> WORK INSTRUCTIONS:
Output the records. Match them exactly.

Dataset records
* * * * * * *

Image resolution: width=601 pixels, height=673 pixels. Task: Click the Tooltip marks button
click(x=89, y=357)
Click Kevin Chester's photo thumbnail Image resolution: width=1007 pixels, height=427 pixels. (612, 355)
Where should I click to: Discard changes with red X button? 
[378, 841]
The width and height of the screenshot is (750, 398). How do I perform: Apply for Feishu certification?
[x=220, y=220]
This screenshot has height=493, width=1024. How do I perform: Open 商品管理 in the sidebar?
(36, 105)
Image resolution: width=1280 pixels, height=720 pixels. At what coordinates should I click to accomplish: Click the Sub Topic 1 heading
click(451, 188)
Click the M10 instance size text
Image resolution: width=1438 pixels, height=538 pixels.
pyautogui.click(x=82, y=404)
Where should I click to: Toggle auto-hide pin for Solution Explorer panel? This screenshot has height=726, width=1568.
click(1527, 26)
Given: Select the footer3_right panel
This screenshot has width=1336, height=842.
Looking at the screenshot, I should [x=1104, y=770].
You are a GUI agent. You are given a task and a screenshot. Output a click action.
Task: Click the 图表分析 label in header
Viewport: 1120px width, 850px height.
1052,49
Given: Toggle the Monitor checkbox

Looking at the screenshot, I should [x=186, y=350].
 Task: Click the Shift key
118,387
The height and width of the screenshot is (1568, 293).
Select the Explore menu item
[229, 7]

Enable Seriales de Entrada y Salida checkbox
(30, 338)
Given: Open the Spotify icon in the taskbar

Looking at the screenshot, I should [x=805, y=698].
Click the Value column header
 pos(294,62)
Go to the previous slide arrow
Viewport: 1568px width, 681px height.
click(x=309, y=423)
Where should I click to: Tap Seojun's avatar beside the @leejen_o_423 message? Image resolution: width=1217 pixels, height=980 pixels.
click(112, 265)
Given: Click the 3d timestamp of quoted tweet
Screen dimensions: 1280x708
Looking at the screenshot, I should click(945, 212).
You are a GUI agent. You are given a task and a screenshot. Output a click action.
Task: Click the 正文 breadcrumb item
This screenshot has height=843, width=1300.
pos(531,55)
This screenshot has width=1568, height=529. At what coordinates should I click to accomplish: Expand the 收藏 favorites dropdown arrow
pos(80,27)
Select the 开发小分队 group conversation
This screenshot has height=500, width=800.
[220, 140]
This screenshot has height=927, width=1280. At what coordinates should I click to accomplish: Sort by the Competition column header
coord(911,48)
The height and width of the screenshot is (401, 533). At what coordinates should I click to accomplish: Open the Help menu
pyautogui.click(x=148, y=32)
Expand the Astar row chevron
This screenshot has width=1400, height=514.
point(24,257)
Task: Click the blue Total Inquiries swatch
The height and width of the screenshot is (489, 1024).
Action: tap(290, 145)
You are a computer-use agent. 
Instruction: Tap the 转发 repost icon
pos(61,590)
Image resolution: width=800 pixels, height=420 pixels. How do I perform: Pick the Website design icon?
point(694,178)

* * * * * * *

> WRITTEN RESPONSE:
Image resolution: width=601 pixels, height=673 pixels. Task: Click the Tooltip marks button
click(x=89, y=357)
Click Kevin Chester's photo thumbnail Image resolution: width=1007 pixels, height=427 pixels. (612, 355)
Where should I click to: Discard changes with red X button? 
[378, 841]
The width and height of the screenshot is (750, 398). How do I perform: Apply for Feishu certification?
[x=220, y=220]
This screenshot has height=493, width=1024. How do I perform: Open 商品管理 in the sidebar?
(36, 105)
Image resolution: width=1280 pixels, height=720 pixels. At what coordinates should I click to accomplish: Click the Sub Topic 1 heading
click(451, 188)
Click the M10 instance size text
Image resolution: width=1438 pixels, height=538 pixels.
pyautogui.click(x=82, y=404)
Where should I click to: Toggle auto-hide pin for Solution Explorer panel? This screenshot has height=726, width=1568.
click(1527, 26)
Given: Select the footer3_right panel
This screenshot has width=1336, height=842.
Looking at the screenshot, I should [x=1104, y=770].
You are a GUI agent. You are given a task and a screenshot. Output a click action.
Task: Click the 图表分析 label in header
Viewport: 1120px width, 850px height.
1052,49
Given: Toggle the Monitor checkbox

Looking at the screenshot, I should [x=186, y=350].
 Task: Click the Shift key
118,387
The height and width of the screenshot is (1568, 293).
Select the Explore menu item
[229, 7]

Enable Seriales de Entrada y Salida checkbox
(30, 338)
Given: Open the Spotify icon in the taskbar

Looking at the screenshot, I should [x=805, y=698].
Click the Value column header
 pos(294,62)
Go to the previous slide arrow
Viewport: 1568px width, 681px height.
click(x=309, y=423)
Where should I click to: Tap Seojun's avatar beside the @leejen_o_423 message? Image resolution: width=1217 pixels, height=980 pixels.
click(112, 265)
Given: Click the 3d timestamp of quoted tweet
Screen dimensions: 1280x708
Looking at the screenshot, I should click(945, 212).
You are a GUI agent. You are given a task and a screenshot. Output a click action.
Task: Click the 正文 breadcrumb item
This screenshot has height=843, width=1300.
pos(531,55)
This screenshot has width=1568, height=529. At what coordinates should I click to accomplish: Expand the 收藏 favorites dropdown arrow
pos(80,27)
Select the 开发小分队 group conversation
This screenshot has height=500, width=800.
[220, 140]
This screenshot has height=927, width=1280. At what coordinates should I click to accomplish: Sort by the Competition column header
coord(911,48)
The height and width of the screenshot is (401, 533). At what coordinates should I click to accomplish: Open the Help menu
pyautogui.click(x=148, y=32)
Expand the Astar row chevron
This screenshot has width=1400, height=514.
point(24,257)
Task: Click the blue Total Inquiries swatch
The height and width of the screenshot is (489, 1024).
Action: tap(290, 145)
You are a computer-use agent. 
Instruction: Tap the 转发 repost icon
pos(61,590)
Image resolution: width=800 pixels, height=420 pixels. How do I perform: Pick the Website design icon?
point(694,178)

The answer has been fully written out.